Inheritance tax applies to any estate worth over £325,000.

If your estate is worth above this amount, you will be required to pay 40% for anything above the £325,000 threshold.

Who is exempt from paying inheritance tax?

Thankfully, there are some exemptions when it comes to inheritance tax.

Anything you leave to your spouse or civil partner will be inheritance tax-free, as long as your spouse lives in the UK.

Also, if you work in a potentially dangerous role, such as a firefighter, police, paramedic or armed forces personnel, and die in active service, you may be exempt from paying inheritance tax.

How can you limit the amount of inheritance tax you need to pay?

The best way to limit the amount of inheritance tax required once you pass away is by writing a will.
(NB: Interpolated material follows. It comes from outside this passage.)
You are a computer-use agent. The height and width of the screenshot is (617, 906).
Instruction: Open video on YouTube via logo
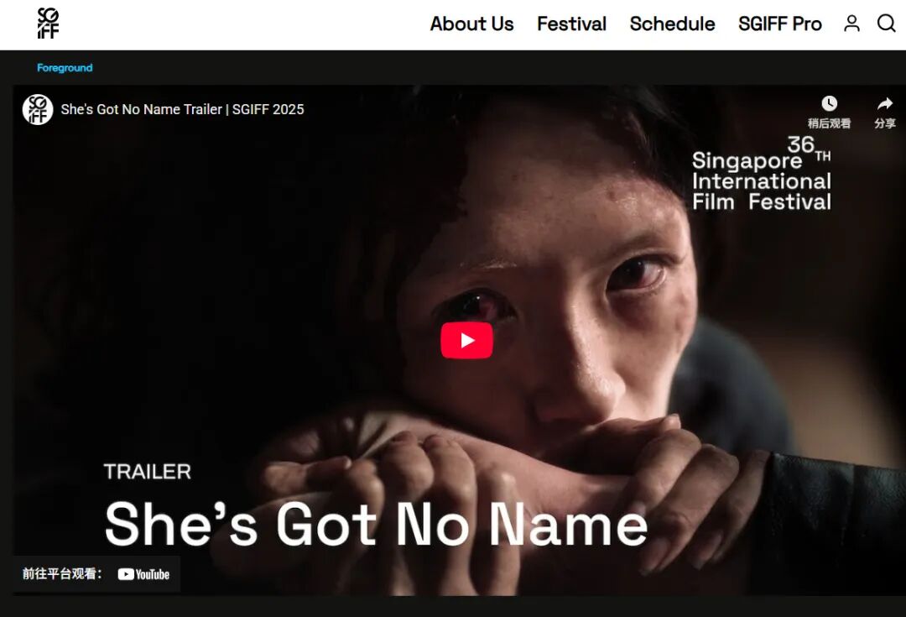(143, 574)
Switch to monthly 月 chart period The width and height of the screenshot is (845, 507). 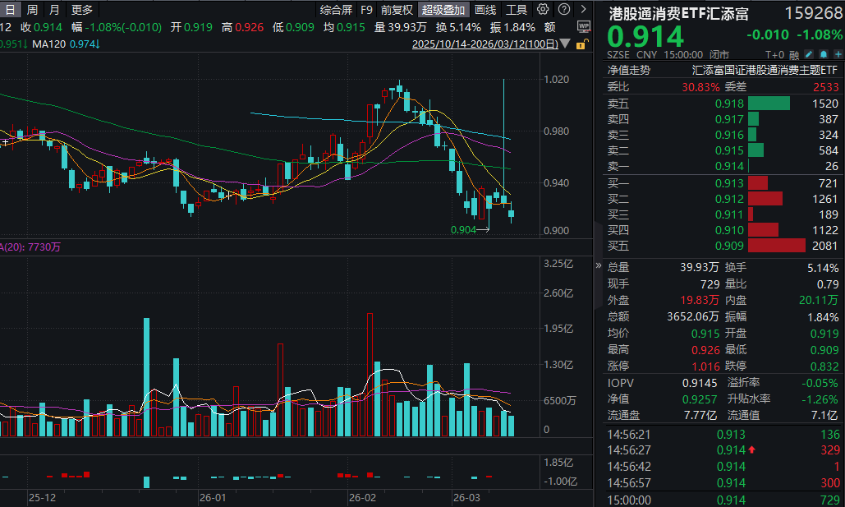pyautogui.click(x=54, y=10)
If you fail to leave a will, you will have no input in who gets what from your estate and how much tax is payable, therefore leaving your family in a difficult position.
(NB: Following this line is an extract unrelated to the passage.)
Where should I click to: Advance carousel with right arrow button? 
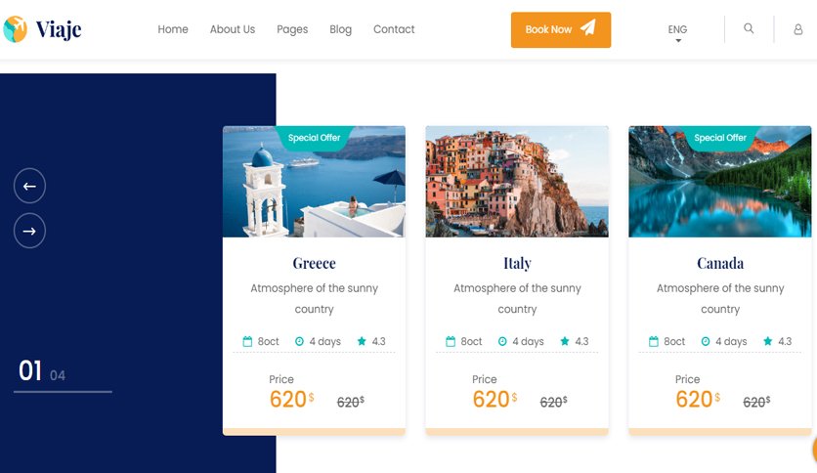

Giving a gift is probably the best way to try and reduce your inheritance tax bill.

Money given as a gift before you die is still counted as part of your estate and therefore subject to inheritance tax, apart from if you live for over seven years after giving it.

In this instance, you will not have to pay the inheritance tax on it.

This is why it can be extremely beneficial to plan ahead when it comes to inheritance tax.

Another way to potentially limit the amount of unwanted inheritance tax you may need to pay is by insuring against it.

However, the downside to this is that often taking out insurance of this kind can be particularly expensive.

If you take out a policy that will pay enough to cover your inheritance tax bill, it will be paid out free of inheritance tax and before probate is granted.

This is because it is written under trust.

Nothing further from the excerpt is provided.